Photo With Ms. Cousteau Before The Pandemic
As we wrap up 2021 with this update for all our supporters, we want to begin with a quick summary of the Vale do Javari region for our new donors to provide more context to this unique region of the world.
Spanning more than 85,000 square km (an area the size of Portugal), the Vale do Javari is home to 7,000 Indigenous People, including the largest population of uncontacted people in the entire Amazon and some say the world (estimated at approximately 2,000 individuals).
Not only is the Javari an area of tremendous environmental value, but it is also of incomparable cultural importance. To this point, Science Magazine and The International Union for Conservation of Nature (IUCN) recently stated that the region is “one of the irreplaceable areas of our planet” because of its exceptional value in terms of biodiversity.
Céline Cousteau’s impact film “Tribes on the Edge” was the catalyst for the creation of The Javari Project and we’re delighted to share that on Tuesday December 7th, the film will be available for rent and viewing in the United Kingdom on Bohemia Euphoria, “a film and livestream platform and integrated social community, dedicated to amplifying the voices and stories of under-represented people.”
For our UK network, more information on renting and viewing the film is available by clicking here.

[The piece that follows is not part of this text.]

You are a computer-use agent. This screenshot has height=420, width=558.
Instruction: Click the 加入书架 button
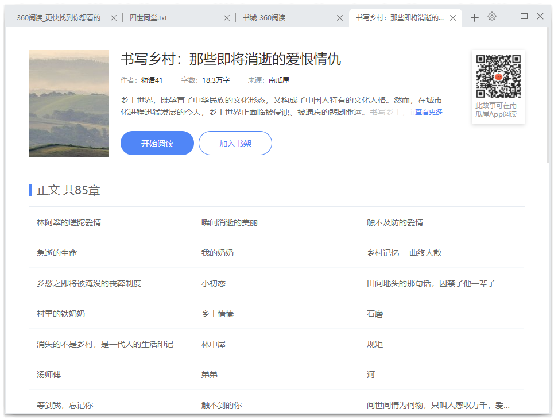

Since our last update The Javari Project has completed all the paperwork and processes and is now a registered international non-profit organisation, co-founded by Celine Cousteau and Tadzio MacGregor, with the objective to continue and expand the work initiated by Tribes on the Edge.
The formalised mission of The Javari Project is to “understand and identify the current threats to the environmental and cultural assets of the Vale do Javari and implement the best methods to support the preservation of the region’s cultural and environmental value.”
The Javari Project team will continue to work closely with the Indigenous leadership of the Vale do Javari to support their request for help, seeking collaboration and existing initiatives to ensure a long-lasting impact. With the Indigenous leaderships’ guidance and sign-off the three pillars, introduced in an earlier report, were further fine tuned:
Pillar One is safeguarding indigenous and ecological health which has several clearly defined objectives including deployment of medical assistance to villages in greatest needs.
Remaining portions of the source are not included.